Lingrel was granted this distinction for research in the fields of globin gene regulation (the first isolation of an mRNA), ion transport and vascular biology. A UC faculty member since 1962, Lingrel currently serves as interim chair of the College of Medicine’s cancer and cell biology department. His work focuses on gene expression and function, primarily in the heart and the vascular system. Recognized as a keen educator as well as researcher, he is the recipient of the George Rieveschl Award for Distinguished Scientific Research, the UC College of Medicine Daniel Drake Medal and UC’s Excellence in Doctoral Mentoring Award. He also serves as an associate editor of the Journal of Biological Chemistry. He has presented at more than 100 national and international meetings and published more than 250 scientific manuscripts.

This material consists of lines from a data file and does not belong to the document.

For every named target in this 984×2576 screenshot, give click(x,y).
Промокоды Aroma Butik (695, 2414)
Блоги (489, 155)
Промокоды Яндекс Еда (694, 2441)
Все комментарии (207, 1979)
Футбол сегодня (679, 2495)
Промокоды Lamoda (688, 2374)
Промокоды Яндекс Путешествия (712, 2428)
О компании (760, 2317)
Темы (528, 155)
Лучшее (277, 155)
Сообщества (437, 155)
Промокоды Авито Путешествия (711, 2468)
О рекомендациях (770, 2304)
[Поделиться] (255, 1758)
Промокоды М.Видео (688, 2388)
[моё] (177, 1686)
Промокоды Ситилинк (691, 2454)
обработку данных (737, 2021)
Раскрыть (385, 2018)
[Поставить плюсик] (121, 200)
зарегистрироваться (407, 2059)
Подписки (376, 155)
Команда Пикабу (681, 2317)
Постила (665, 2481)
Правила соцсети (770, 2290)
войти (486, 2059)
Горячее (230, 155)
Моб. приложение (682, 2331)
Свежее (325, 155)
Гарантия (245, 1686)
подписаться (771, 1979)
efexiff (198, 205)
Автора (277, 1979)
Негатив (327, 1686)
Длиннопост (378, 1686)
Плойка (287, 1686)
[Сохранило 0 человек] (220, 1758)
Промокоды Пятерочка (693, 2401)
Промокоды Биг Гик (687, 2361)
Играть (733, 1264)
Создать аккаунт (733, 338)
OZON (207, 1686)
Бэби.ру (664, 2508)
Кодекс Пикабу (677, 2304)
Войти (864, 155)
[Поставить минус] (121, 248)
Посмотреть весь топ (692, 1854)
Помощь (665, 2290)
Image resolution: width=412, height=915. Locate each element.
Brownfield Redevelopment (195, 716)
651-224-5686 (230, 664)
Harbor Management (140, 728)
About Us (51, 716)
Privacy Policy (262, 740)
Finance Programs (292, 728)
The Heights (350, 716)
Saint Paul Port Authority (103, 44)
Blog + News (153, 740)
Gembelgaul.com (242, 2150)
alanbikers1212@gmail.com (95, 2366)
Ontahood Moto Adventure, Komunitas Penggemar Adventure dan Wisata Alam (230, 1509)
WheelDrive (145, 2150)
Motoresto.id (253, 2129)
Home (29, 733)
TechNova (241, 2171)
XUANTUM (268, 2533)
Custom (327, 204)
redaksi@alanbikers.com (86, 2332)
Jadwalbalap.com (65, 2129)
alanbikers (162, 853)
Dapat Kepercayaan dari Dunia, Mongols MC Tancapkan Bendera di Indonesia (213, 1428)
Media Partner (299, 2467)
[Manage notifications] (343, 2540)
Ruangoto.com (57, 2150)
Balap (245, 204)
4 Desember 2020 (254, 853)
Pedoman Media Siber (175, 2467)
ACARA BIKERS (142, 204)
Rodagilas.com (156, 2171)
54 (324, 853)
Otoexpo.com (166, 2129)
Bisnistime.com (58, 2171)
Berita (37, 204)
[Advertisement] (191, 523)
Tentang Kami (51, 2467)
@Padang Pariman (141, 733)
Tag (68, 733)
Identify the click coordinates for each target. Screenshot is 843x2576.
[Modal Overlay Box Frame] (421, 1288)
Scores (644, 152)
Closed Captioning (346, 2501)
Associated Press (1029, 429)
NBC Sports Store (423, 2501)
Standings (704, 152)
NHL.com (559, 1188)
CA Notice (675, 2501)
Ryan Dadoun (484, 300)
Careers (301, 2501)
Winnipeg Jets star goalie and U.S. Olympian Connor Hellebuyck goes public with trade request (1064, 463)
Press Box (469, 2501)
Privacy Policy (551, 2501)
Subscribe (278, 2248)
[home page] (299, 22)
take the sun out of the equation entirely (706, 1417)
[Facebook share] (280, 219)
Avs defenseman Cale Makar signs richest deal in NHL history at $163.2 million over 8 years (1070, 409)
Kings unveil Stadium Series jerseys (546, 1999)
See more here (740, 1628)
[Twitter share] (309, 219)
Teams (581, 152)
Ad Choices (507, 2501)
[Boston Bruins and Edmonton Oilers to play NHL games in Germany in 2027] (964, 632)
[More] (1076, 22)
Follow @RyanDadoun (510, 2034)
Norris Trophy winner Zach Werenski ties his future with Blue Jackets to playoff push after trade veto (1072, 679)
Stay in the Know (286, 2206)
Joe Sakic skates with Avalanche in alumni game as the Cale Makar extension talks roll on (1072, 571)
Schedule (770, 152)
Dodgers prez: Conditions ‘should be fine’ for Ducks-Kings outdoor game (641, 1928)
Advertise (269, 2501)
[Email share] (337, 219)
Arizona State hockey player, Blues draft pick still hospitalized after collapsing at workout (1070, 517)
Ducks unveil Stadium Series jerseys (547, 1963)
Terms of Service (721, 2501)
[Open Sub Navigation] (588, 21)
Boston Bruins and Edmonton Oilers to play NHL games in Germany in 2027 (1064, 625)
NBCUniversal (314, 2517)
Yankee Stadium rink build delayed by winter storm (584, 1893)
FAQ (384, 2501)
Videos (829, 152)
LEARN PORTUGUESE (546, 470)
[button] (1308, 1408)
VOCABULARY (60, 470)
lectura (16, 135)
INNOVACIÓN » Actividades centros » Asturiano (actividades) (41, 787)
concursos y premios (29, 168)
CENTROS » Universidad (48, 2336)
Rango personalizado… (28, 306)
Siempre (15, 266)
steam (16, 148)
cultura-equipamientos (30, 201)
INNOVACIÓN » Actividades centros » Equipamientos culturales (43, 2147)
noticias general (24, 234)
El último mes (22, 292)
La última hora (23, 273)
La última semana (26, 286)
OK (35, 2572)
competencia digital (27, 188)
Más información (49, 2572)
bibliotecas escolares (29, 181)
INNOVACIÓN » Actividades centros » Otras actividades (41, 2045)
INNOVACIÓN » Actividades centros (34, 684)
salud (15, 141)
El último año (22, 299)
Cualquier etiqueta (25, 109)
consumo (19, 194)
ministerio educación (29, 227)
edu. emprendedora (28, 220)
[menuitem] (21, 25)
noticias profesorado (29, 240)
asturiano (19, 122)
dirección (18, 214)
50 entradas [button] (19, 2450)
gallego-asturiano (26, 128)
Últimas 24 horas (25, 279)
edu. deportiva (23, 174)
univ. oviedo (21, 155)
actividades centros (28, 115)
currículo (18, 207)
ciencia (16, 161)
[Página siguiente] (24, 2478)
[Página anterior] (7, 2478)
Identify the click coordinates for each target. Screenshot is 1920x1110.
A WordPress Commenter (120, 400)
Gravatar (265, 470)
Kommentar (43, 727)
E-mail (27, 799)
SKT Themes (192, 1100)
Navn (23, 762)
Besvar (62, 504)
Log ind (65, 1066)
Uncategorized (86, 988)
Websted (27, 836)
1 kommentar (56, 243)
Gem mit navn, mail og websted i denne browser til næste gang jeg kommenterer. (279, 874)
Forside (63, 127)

"The AAAS is one of the most prestigious organizations in the world and to be named as a Fellow of this group is a very high honor that anyone would be pleased to receive. I am truly honored,” says Lingrel.
Rao was recognized for contributions to a broad spectrum of research fields spanning probability to mathematical statistics to applied statistics and excellence in education and mentorship. He has been a UC faculty member since 2003, with dual appointments in the College of Medicine’s environmental health department and College of Engineering’s biomedical engineering department. During his career, he has published more than 140 scientific manuscripts and two books and presented at more than 225 national and international meetings. A respected leader in his field, he has served as president of the Mathematical Association of America-North Central Section and is a fellow in both the Institute of Mathematical Statistics and the American Statistical Association. He received a national award (Mathematical Association of America) for distinguished teaching. He currently serves as editor of Sankhya, the Indian Journal of Statistics, and was previously editor of Journal of Multivariate Analysis.
"I view the honor as bestowed on all who helped me develop intellectually and educationally,” says Rao. "The environment surrounding my job here (at UC) played a critical role in my growth.”
Steckl was honored for contributions to optoelectronic devices. A faculty member at UC since 1988, he is a Fellow of the Institute of Electrical and Electronic Engineers and a winner of the Rieveschl Award. He specializes in three major areas of research: organic and biopolymeric (DNA) materials for photonic and electronic devices; electrofluidics for novel materials and devices (electrospinning of nanofibers, electrowetting transistors and displays, biochips); and rare-earth light-emitting elements that possess potential for use in devices like flat-panel displays and lasers. For example, his research has focused on using biological materials, specifically salmon DNA, to develop green electronics. A recent breakthrough in his lab could revolutionize display technology with "e-paper on paper" that is fast enough for video yet cheap enough to be disposable. Together with his students, Steckl has published 400 articles in the scientific literature. His work and research breakthroughs routinely receive international attention in prestigious specialized academic journals as well as consumer news media.
"As an electrical engineer who has worked at the interface between engineering (electronics and materials) and science (physics and chemistry), I feel this is both a great honor for me and a critical recognition of the importance of interdisciplinary research by the AAAS,” says Steckl.
The AAAS is the world’s largest general scientific society and publisher of the journal Science. Founded in 1848, the society includes more than 260 affiliated societies and academies of science, serving 10 million individuals. A nonprofit organization, the society is open to all and fulfills its mission to "advance science and serve society” through initiatives in science policy, international programs and science education.